→ Task statement: Transcribe the data below verbatim from the line with "Expand the collapsed" to the line with "Task: Click the New button to create entry". Include both of those lines.

→ Exercise input:
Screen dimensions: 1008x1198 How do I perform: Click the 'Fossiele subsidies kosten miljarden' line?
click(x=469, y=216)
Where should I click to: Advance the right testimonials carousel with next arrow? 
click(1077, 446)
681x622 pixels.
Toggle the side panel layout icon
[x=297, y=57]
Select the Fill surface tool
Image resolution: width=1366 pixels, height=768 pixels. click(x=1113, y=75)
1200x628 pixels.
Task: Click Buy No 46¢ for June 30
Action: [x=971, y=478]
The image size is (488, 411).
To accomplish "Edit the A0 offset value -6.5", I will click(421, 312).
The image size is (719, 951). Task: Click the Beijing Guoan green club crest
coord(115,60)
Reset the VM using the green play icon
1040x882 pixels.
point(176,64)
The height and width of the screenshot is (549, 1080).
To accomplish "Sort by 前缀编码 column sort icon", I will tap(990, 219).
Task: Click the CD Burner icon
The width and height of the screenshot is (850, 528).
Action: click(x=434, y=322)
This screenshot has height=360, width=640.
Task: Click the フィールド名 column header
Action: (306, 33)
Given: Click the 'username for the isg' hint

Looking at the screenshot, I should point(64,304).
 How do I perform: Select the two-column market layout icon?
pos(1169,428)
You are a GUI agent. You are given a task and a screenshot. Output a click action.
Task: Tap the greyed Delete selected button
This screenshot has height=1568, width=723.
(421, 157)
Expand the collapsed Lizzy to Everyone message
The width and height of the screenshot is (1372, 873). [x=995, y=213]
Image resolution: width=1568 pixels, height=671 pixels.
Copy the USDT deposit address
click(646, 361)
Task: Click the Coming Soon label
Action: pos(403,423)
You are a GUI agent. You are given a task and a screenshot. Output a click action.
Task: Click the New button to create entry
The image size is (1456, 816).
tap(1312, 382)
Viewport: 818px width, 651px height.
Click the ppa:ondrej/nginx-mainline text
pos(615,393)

→ Answer area:
Expand the collapsed Lizzy to Everyone message
The width and height of the screenshot is (1372, 873). [x=995, y=213]
Image resolution: width=1568 pixels, height=671 pixels.
Copy the USDT deposit address
click(646, 361)
Task: Click the Coming Soon label
Action: pos(403,423)
You are a GUI agent. You are given a task and a screenshot. Output a click action.
Task: Click the New button to create entry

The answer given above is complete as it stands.